La ubicación del restaurante ayuda, es lógico. No sólo el lugar geográfico sino también el lugar sentimental. Hablamos de la montaña asturiana, pero hablamos también de la casa familiar, del cruce de caminos, del lugar de encuentro que lleva allí varias generaciones. Podría haber sido de otra manera, pero de la mano de Nacho aquí todo esto se ha dado la mano y ha dado un salto hacia el futuro.
Y ha conseguido hacerlo sin renunciar al lugar del que viene. De ese modo hay aquí croquetas –esas croquetas-, fabadas, arroces con pitu. Pero hay más, hay un enfoque culinario sobre Asturias completamente diferente. Hay lapas sobre las rocas, hay gochu astur-celta, hay berzas, tortos, salmonetes, hay escanda, salmón y aromas a leche quemada o a avellanas en platos absolutamente nuevos que indican por dónde discurre la cocina actual asturiana.
Coliflor con almendra y caviar; cococha crujiente con kimchi y cebolleta; setas enoki con calamar, velo de leche y tinta de tierra; crestas de salmón y de gallo; anguila con escanda y capuchina; gochu astur-celta asado con berza fermentada y gnocchi de maíz. No hay renuncias. Técnicas y productos llegados de Corea, de Italia o de Japón se integran con naturalidad, pasan a formar parte de un todo.

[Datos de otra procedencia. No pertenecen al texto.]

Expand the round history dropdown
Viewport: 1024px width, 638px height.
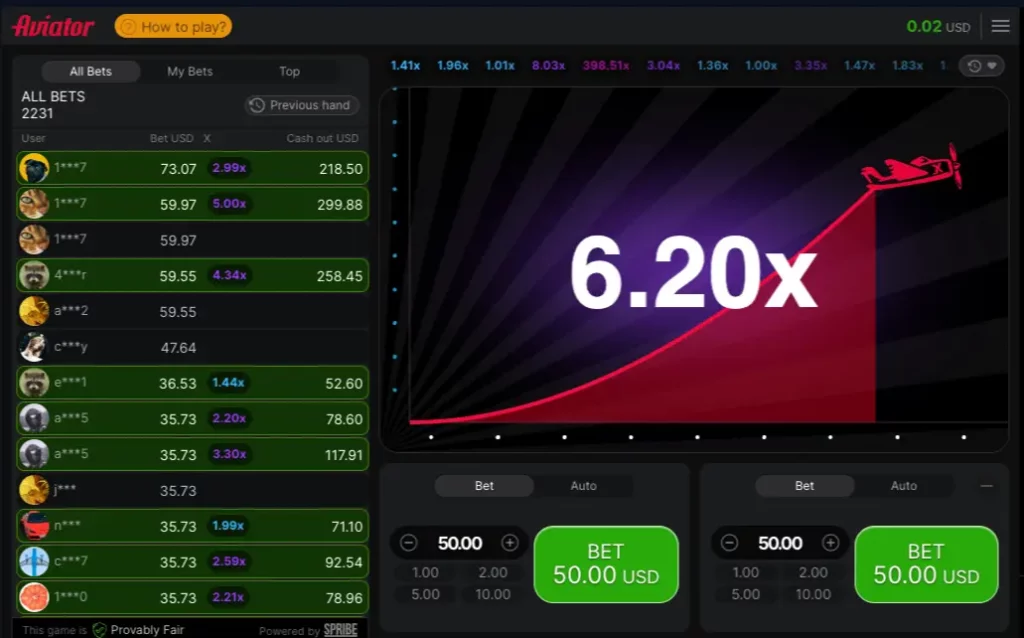[981, 66]
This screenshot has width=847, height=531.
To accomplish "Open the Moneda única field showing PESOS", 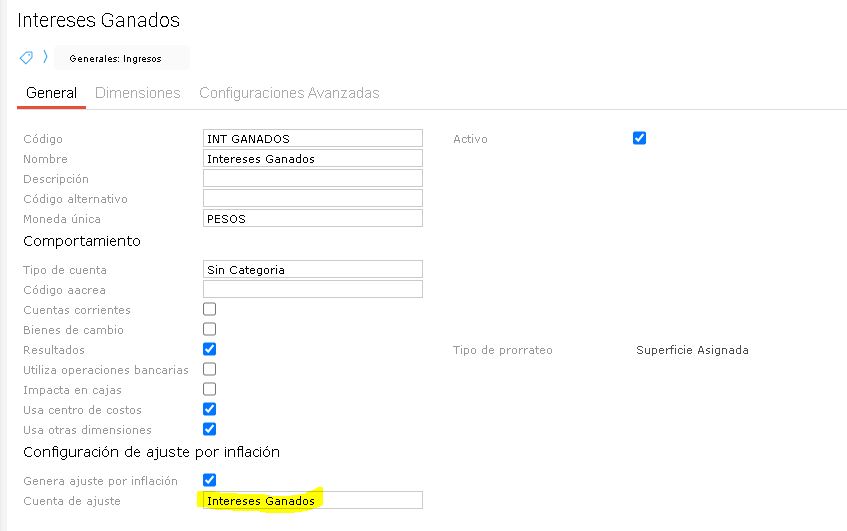I will click(x=312, y=218).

No son un recurso –ya gastado- efectista sino un elemento que redondea, que acaba de dar forma, que matiza una despensa local, una mentalidad culinaria absolutamente abierta capaz de mirar al futuro de frente, sin atajos, sin disfraces de modernidad innecesarios, y de hacerlo de frente, con orgullo de su raíz, de su lugar en el mundo, demostrando hacia dónde se puede dirigir ese bagaje cuando se mantienen los pies en la tierra.
Casa Marcial es cocina contemporánea y es cocina asturiana al mismo tiempo, es la capacidad de integrar recursos y personal llegados de aquí y de allá en un proyecto con cimientos bien hundidos en la tierra. Juan Luís García, el sumiller, es murciano; Matteo Pierazoli, el jefe de cocina, es boloñés. Fundamentalismos, aquí, hay los justos. Porque la raíz es un estado mental y en esta casa en La Salgar lo saben. Porque un proyecto puede integrar, acoger y asumir sin perder su esencia. Nadie dice que sea fácil y por eso este restaurante es una rareza gastronómica en un terreno en el que tantos se pasan de frenada, un lugar al que ir para entender qué es eso del sentido del lugar en la cocina contemporánea.